Upper Valley residents’ efforts to open Mosquito Lake School as a community center have stalled the past six months, partly due to turnover in Haines Borough administration. This is the second year that Mosquito Lake School has been closed. It initially shut down due to low enrollment. Upper Valley residents are hoping they can open the building as a community center now and as a school in the near future.
“This place used to be really, really loud,” said Sarah Marquardt. “The last time I remember it, there were kids doing cartwheels down the halls. It was good, good fun.”
Marquardt is standing in an empty classroom in Mosquito Lake School. She remembers it being full of rambunctious kids when she went to school here years ago.
“It’s really neat being in here,” she said. “On that side it was kind of the nap room. So Mr. B, Jeff Bochart was my teacher and he always played really awesome black and white great movies like the Creature from the Black Lagoon.”
Marquardt is from a family of eight children. She remembers her and her siblings’ pictures decorating the walls. Now, there are no pictures.
“It’s sad coming in here though, cause you could see all the pictures on the wall and you could literally see almost my entire family. It was pretty neat.”
She says her mom joked about how their family was keeping the school open with all of their kids. That’s probably not far off. To get state funding in Alaska, schools need to have ten or more students. When Mosquito Lake’s enrollment dropped below that number a few years ago, the school district kept it open one more year, and then closed it. That’s been hard for families who live out the highway.

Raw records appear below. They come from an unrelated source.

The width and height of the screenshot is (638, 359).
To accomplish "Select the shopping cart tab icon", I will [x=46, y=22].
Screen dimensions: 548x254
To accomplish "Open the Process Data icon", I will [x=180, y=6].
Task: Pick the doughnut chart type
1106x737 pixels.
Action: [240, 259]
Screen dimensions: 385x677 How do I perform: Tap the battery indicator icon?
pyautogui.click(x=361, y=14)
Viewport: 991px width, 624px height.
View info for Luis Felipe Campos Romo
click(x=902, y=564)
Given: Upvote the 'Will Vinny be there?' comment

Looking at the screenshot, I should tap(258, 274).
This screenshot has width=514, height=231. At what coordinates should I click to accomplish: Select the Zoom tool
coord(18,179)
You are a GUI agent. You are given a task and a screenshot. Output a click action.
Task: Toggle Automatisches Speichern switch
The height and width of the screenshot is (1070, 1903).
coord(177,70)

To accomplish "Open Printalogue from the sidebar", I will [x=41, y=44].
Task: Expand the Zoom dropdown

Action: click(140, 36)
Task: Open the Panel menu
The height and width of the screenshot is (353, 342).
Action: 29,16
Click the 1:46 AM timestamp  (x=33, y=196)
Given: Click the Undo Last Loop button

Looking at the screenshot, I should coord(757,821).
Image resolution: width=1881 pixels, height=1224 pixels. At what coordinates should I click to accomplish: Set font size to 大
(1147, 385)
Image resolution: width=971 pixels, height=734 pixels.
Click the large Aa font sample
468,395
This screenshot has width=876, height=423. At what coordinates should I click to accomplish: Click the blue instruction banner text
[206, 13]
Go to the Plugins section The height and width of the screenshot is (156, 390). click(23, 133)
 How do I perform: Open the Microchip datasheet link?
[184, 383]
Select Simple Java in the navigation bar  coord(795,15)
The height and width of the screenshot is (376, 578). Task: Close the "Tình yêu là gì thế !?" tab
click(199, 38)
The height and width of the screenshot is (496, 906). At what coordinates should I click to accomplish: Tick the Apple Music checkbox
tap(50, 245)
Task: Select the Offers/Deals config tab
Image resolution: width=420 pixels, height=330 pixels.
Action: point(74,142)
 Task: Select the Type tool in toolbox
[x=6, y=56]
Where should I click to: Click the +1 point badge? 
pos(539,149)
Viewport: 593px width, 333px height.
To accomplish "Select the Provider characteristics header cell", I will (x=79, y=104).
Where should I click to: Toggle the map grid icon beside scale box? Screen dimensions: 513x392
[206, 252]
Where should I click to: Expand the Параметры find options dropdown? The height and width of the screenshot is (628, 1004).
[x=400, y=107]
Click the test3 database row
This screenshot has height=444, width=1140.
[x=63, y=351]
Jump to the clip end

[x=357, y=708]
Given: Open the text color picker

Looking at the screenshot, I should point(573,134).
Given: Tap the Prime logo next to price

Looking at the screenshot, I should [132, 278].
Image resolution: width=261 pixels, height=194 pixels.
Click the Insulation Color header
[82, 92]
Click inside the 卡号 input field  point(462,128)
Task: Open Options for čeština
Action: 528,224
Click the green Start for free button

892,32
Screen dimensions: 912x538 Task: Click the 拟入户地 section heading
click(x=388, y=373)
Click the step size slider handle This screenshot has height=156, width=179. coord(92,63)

“It was the school that really brought us up here,” said Edie Granger.
Granger and her husband Joe Ordonez say Mosquito Lake School was one of the main reasons they bought property up the highway. Their daughter, Stella, went there. They say the small school was like a family.
“They all got along and there wasn’t any of this bullying or any of that sort of stuff,” said Ordonez. “Plus the whole school class size was small. It’s kind of like a one room school house environment which is something that’s been lost in our country.”
Now Stella goes to Klukwan School, which is about eight miles away.
Some Upper Valley residents have chosen to send their children to Haines School. Gely Sutcliffe says that has not been easy for her nine-year-old, Sophia.
“In the winter especially, she comes home at 4:30. It’s dark. It’s very difficult. She’s a little tired, doing homework and that’s it, almost entire day is for school.”
Sutcliffe has a three-year-old and a one-year-old as well. She says she will probably send her three-year-old to Klukwan if Mosquito Lake School doesn’t open. She can’t imagine a Kindergartener spending two hours a day on the bus. But she’s really hoping this school does reopen, because she saw what a great education her daughter got here. She says, she wishes the school district and borough were more invested in the school.
“I see when there are tourists coming they spend lots of money so the tourists have a wonderful town,” Sutcliffe said. “But they cannot spend for our children here? That upsets me.”
Dana Hallett is president of the Friends of Mosquito Lake School and Community Center board. The group formed and became a nonprofit this year. Its main objective is to reopen the school as a school. But right now, they want permission from the borough to use it as a community center at least a few days a week.
“Our sense is that when we open the facility as a community center, then once again this center will become a place for the community, a location they identify with,” Hallett said. “Anything we can do to attract the families in the valley.”
Back in the spring, Friends of Mosquito Lake drew up a memorandum of understanding with former Community and Economic Development Director Bill Mandeville. Things were looking hopeful. But finalizing the MOU has stalled because of the turnover within borough administration. Mandeville resigned, the public facilities director job has changed hands, and borough manager Dave Sosa recently left.
“For me it certainly has tested my patience,” Hallett said.
So, will the school be able to open as a community center?
“I don’t know the answer to that,” said Brad Ryan, the public facilities director, soon to be interim borough manager. He has worked with the Mosquito Lake group on the MOU.
“One of the things that’s unclear to me on this is what is the assembly’s direction on that,” Ryan said. “When it was passed to me by Dave [Sosa], Dave was my supervisor, I was like fine, we’re moving forward. With the turnover, it’s caused Julie [Cozzi] and I to revisit it, Julie the acting borough manager, and I think we really need some direction from the assembly on it.”
Ryan says if the assembly wants to move forward with the MOU, then that’s what he’ll do. But right now, he’s not sure if the assembly was ever consulted.
Hallett says the borough’s stake in the school eventually reopening is obvious. It brings in more state funding to the school district, and more jobs to the community.
“The community, we the nonprofit representing the community out here are ready to go to the table and brainstorm the possibilities,” he said. “We are just waiting for somebody to come join us.”
As for the Mosquito Lake families with young children, they hope this building doesn’t stay empty for long. Sara Marqaurdt wants her toddler to be a student here.
“It would be really neat to have his picture up on the wall someday.”